Plans that were in motion, then paused when congestion pricing was almost cancelled by the Trump administration, are back on track. The MTA has also signed contracts to begin the extension of the Second Avenue Subway, which will serve an additional 110,000 people daily and add three accessible stations to the Q train. (Subway ridership is up 9 percent.)

And more people are going to work within the zone compared to 2024 — there was a 6.7 percent increase in daily workers in Lower Manhattan.

So far, so good.

 

8 Comments

  1. All sounds great!

    Now if the city would enforce actual traffic laws and no honking laws and other noise laws (against modified engines and plastic car stereos), that would be a win-win in so many ways, including lots of ticket revenue for the city.

    • While honking noise is upsetting, it is transitory.

      The real, pervasive and dangerous noise is loud music from neighbors and restaurants and bar. Lasts for hours, sometimes all night.
      And of course typically worse in the summer.

      Huge issue all over NYC.

      The City does nothing.

  2. Didn’t stop them from raising the fares. $550 million in net revenue and the public is still paying more per ride and service is still awful!

    • The fare increase was implemented mainly in response to inflation, as I understand, for general operation cost.

      (As anyone who deals with repairs, contractors, maintenance etc. of anything in this town (as I do) knows, the costs of everything — from labor to parts to raw materials — have increased painfully since pre-pandemic and seem to just go up and up. Some costs of repairs in our building have DOUBLED since 2019, for the same work!

      Congestion pricing income is separately targeted for capital improvements and major projects.

      What are the concerns about service? I’ve ridden the subway for decades and find it effective and convenient to get to wherever I need to go. Of course, in a system so large and complex, with so many uncontrollable variables (trash on tracks, humans on tracks, humans on top of trains, aging infrastructure, people holding up trains by holding open doors, etc.), there will be occasional delays, but I imagine that’s the case in any large city transit system. I suspect perfection is impossible in the face of so many variables.

      Stations and trains could be cleaner, but again it’s a huge system, and responsibility for keeping them clean also rests on the riders. So much littering and vandalism. Also there needs to be serious enforcement against the fare-cheaters. Those who advocate for “free” transit must remember that nothing is free; we would still pay for it somehow, typically through higher taxes.

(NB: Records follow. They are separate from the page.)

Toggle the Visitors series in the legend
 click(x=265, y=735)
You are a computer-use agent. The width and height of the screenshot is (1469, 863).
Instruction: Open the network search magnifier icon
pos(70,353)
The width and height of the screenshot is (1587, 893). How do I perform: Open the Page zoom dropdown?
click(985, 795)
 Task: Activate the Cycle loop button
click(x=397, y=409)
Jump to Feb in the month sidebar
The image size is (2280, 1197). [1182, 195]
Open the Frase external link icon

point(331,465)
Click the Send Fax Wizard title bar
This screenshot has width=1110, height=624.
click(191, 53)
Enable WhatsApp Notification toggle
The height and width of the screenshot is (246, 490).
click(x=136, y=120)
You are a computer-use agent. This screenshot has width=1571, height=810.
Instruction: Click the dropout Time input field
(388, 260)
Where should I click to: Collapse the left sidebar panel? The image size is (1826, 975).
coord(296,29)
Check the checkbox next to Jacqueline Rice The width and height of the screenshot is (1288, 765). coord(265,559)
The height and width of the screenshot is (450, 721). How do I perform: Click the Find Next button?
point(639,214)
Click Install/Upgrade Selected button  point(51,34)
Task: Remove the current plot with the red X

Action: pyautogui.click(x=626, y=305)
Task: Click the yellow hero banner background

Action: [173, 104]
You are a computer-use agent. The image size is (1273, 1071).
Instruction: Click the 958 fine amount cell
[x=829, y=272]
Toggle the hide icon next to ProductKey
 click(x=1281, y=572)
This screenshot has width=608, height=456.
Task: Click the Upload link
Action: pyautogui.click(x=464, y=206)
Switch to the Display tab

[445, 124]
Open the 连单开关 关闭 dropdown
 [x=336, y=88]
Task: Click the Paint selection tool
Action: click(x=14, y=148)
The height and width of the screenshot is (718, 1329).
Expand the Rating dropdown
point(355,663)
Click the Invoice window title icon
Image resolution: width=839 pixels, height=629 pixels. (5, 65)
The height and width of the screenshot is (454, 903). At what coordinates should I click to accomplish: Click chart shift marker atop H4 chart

      But overall I see the system as effective, convenient, and cost-effective. For $3 I can get to pretty much anywhere in the vast system. One reason I live in NYC is the public transit system, as it’s one of the few (or the only?) large cities in the USA where there’s no need for a car.

  3. The complaint should be in the waste, fraud, and corruption that has been the hallmark of the MTA since its beginning. If the congestion tarrif actually produces some real, verifiable, and noticeable positives, then perhaps people might be a bit more accepting. But, until that happens, most non-idealogues will be skeptical and cynical that the money will be wasted, and the public will have been fleeced again. I, for one, do not believe the propaganda numbers that Hochuel, Lieber, Mamdani are putting out there.

  4. An observation and question re: NYPD

    Thurs. and Fri. evenings, during 6-6:30 time, NYPD cars run their sirens on congested Hudson St. and add to NOISE regularly. It appears they use their sirens, so that they can speedily turn to get back to Precinct headquarters? If this is so, what an abuse of power, and damage to quality of life, noise pollution, etc.???

    How great it could be if instead, they managed traffic for the many instead of doing this for the few.

    • 1st Precinct cars and vans do this all the time from White Street, turning north against traffic on West Broadway, and then onto N. Moore Street, to make it easier to get back to the cop shop. They have done so for decades. Terrible example set by law (non) enforcement.